A big part of Graham’s job is to think of new ways to market, brand and expand his clients’ exposure and public interest. The work is unique so his methods have to be, too.

“It’s about really sitting down and getting massively creative about their business,” he says. “My day is super fun.”

Assistant magazine and communications professor Corey Takahashi regularly invites Graham to speak to his classes, particularly MAG 500: Web, Mobile and Interactive Editorial.

Graham helps the students understand how significant and unique a platform YouTube is, Takahashi says.

“I spend so much time talking about the platform because it is something that people originally saw for frivolous cat videos, jokes and pranks but like every platform, it evolves and it’s evolving toward deeper, traditional media,” Takahashi says.

Graham is a good example of someone who recognized early YouTube’s growth and potential. Graham worked at Bogner Entertainment before moving to Fullscreen, where he was the start-up’s 24th employee. When the head of talent at FullScreen jumped to Big Frame, Graham went, too.

“I really respect what he’s done in his career as he jumped into it at a time when it could have gone south or it could have gone really far north,” Takahashi says. “He’s early enough in his career that he could have recovered had it not gone well. But it’s impressive he jumped in not knowing if it would be successful.”

The success of YouTube, which celebrated its 10th anniversary recently, is undoubtedly generational. For many young people, YouTube is yesterday’s cable television—it’s where they go for most if not all of their entertainment.

“Eight to nine years ago, unscripted TV was trashy and it was not where anyone was going,” Graham says. “Now it’s everywhere.
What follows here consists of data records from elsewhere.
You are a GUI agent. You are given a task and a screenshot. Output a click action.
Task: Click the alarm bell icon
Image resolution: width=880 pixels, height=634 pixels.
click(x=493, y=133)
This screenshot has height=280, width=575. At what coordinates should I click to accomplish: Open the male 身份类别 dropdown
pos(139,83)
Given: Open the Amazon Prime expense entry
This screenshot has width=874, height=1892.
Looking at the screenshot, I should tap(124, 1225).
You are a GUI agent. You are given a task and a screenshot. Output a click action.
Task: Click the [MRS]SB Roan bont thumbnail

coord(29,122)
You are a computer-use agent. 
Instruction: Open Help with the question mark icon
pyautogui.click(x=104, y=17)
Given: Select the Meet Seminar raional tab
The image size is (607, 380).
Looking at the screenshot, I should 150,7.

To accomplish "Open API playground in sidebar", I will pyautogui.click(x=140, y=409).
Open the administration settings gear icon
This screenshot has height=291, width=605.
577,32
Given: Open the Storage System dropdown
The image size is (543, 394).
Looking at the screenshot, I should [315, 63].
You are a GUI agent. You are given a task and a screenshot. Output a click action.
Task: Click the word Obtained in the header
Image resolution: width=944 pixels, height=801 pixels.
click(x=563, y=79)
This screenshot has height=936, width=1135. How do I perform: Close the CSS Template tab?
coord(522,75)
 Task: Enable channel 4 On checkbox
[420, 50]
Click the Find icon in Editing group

It accounts for 50 percent of all programming.”

Working with young clients on the rise has its own set of challenges, he says.

“It’s a fun job but it can also be frustrating,” Graham says. “Eighteen to 22-year-olds making huge globs of money and sometimes they go off the rails.”

Big Frame Media is a good example of a company that’s at the critical intersection of traditional and new entertainment. Graham’s experience at Newhouse gave him a valuable perspective to combine the two, Takahashi says.

“The students who are going to really thrive in the media industry going forward are the ones who can identify new markets and create opportunities for themselves,” Takahashi says. “And on both fronts, that’s what Andrew does for himself.”

Graham’s advice for Newhouse students?

“Zig while everyone else is zagging,” he says. “Look where everyone else isn’t looking.”